21 April 2008
On my way to work
I believe they are, or were rather, Gaboon Vipers.
And yes they are destined to be eaten later today.
Quite nice meat.
Here in the DRC where hunger is everywhere and the farming has been disrupted by war, I don't know what my feelings are about this.
I am sorry for the snakes and the people, but the people come first.
Also if you live on the ground in a grass hut, killing snakes is the sensible thing to do.
mmm a pot,some chili powder and a can of beer and I could make even that taste good.
One early morning in Oklahoma, I was waiting with the crew by the trucks, waiting for the owner to come out of his house and issue marching orders. He finally came out, in his robe and pj's, and a cup of coffee, and came down the slope, through the trees, and about halfway down, he gave this weird little hop up into the air, and came down to us, sipping his coffee.
He pointed at me and told me to get a damned shovel and get up there and kill that fucking copperhead he had just jumped over.
Another time, we were digging a trench to put in a Conoco pipeline, and a portion of it collapsed.
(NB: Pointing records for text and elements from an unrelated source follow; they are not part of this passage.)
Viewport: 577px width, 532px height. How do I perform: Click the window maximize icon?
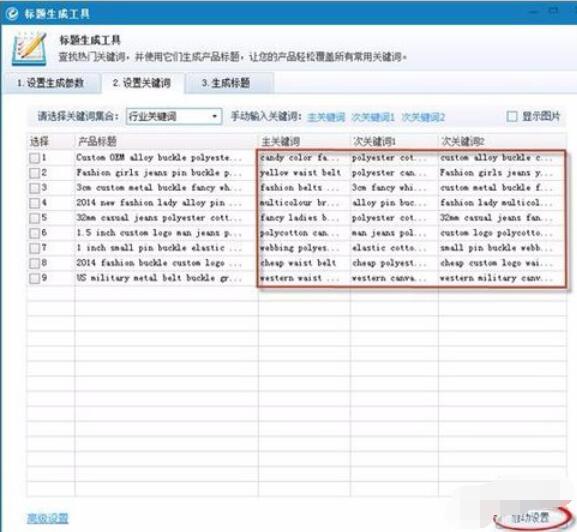[553, 11]
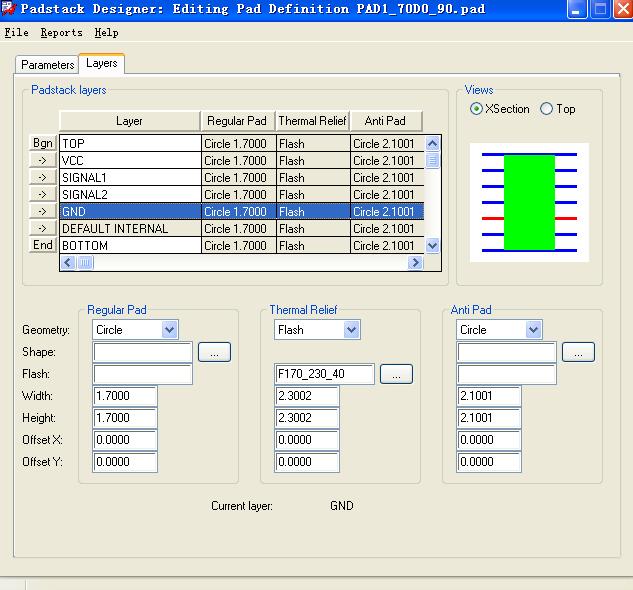Browse for the Thermal Relief flash symbol
Screen dimensions: 633x590
(396, 374)
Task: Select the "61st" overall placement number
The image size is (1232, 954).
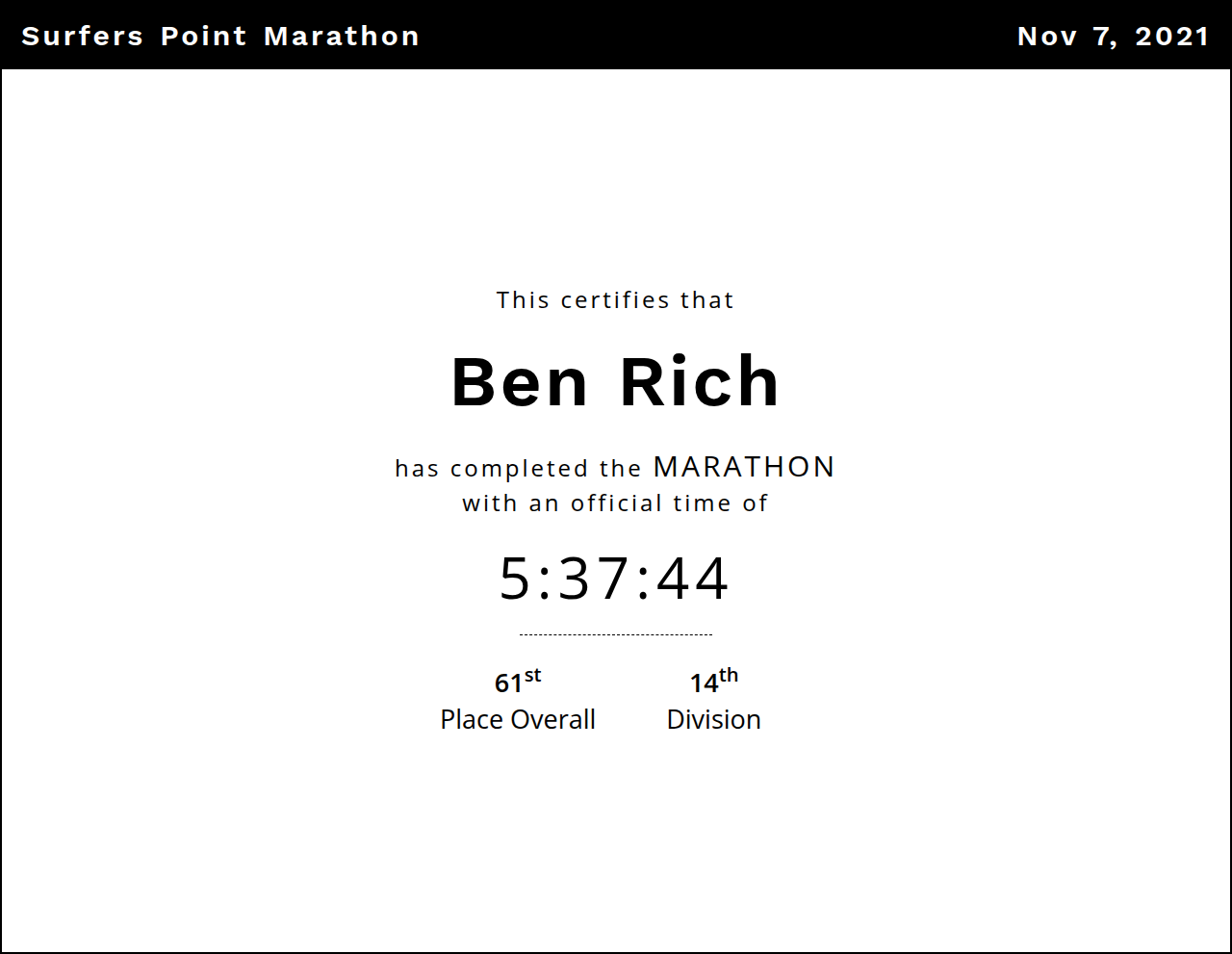Action: pyautogui.click(x=517, y=682)
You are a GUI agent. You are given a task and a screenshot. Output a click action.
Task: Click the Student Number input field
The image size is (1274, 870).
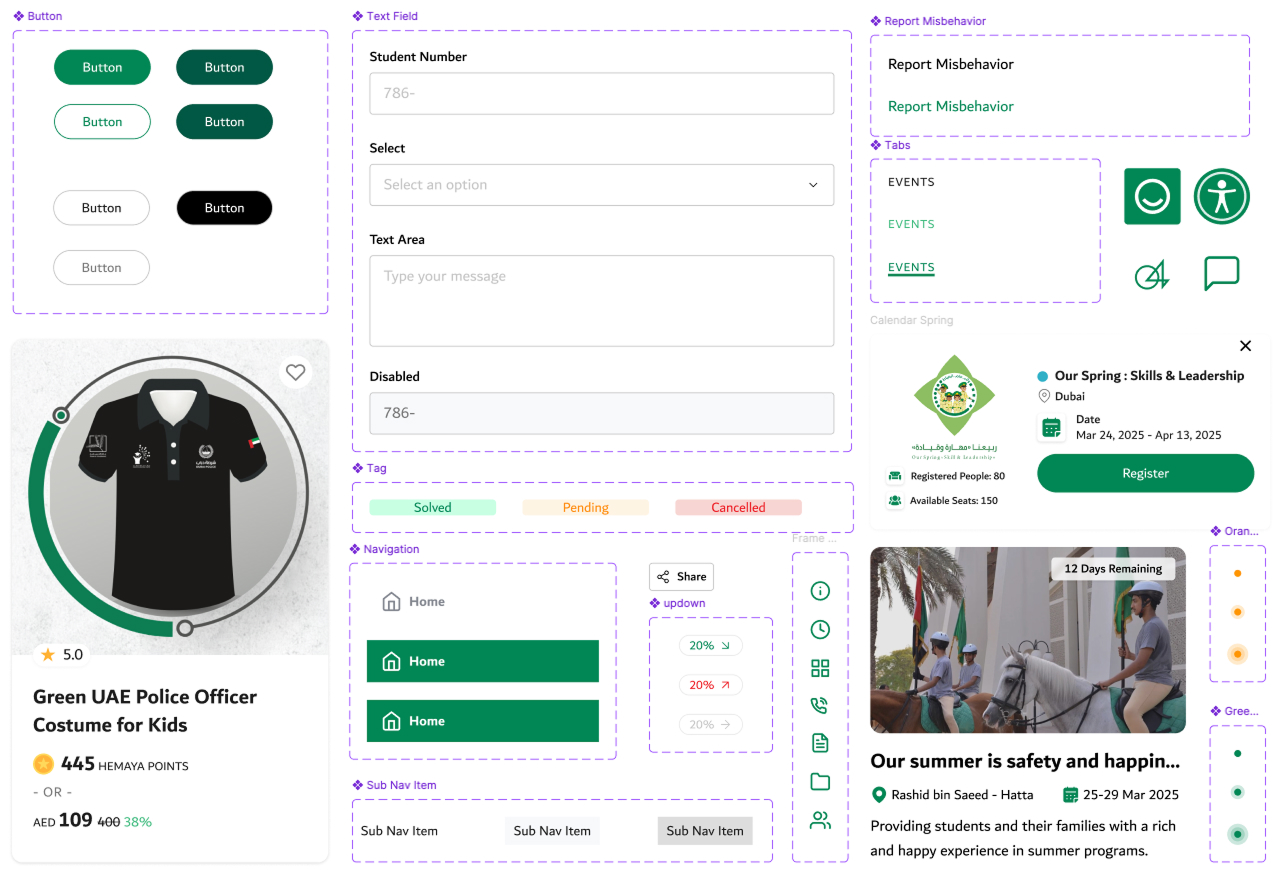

So I went into town and into a black bar and asked who wanted to make some money digging, and got me a truckload of black guys for the day.
I was down there with them, in this deep (over head high) trench, supervising, and digging, and down the trench a ways, I saw that the biggest damn cottonmouth I had ever seen had fallen in, cuz snakes are dumb. And he was mad as can be, and slithering along, trying to get out, then slithering some more, and fast as heck, and like I said, as big as a damn good sized boa constrictor.
The blacks saw it about the same time I did, and oh my, you should have heard the screaming, and watched them try to claw their way out of that hole. They went totally spastic.
And we only had one ladder. And I knew I wasn't gonna make it in time. So I swung the shovel like a bat, and hit that big bastard in a head the size of my shoe, and when he went flat I took it off with the blade. I drug it up and out of the trench, and let them have a break to get their shit together, and then sent them back in to work.
And I went over and hid the snake under the back seat of the crew cab.
Now there was a gift that kept on giving, I'm here to tell you.
My stomach mostly.
keeskennis Homepage 04.22.08 - 12:57 am
Make some nice belts out of those. And they're big enough to make a couple of good meals.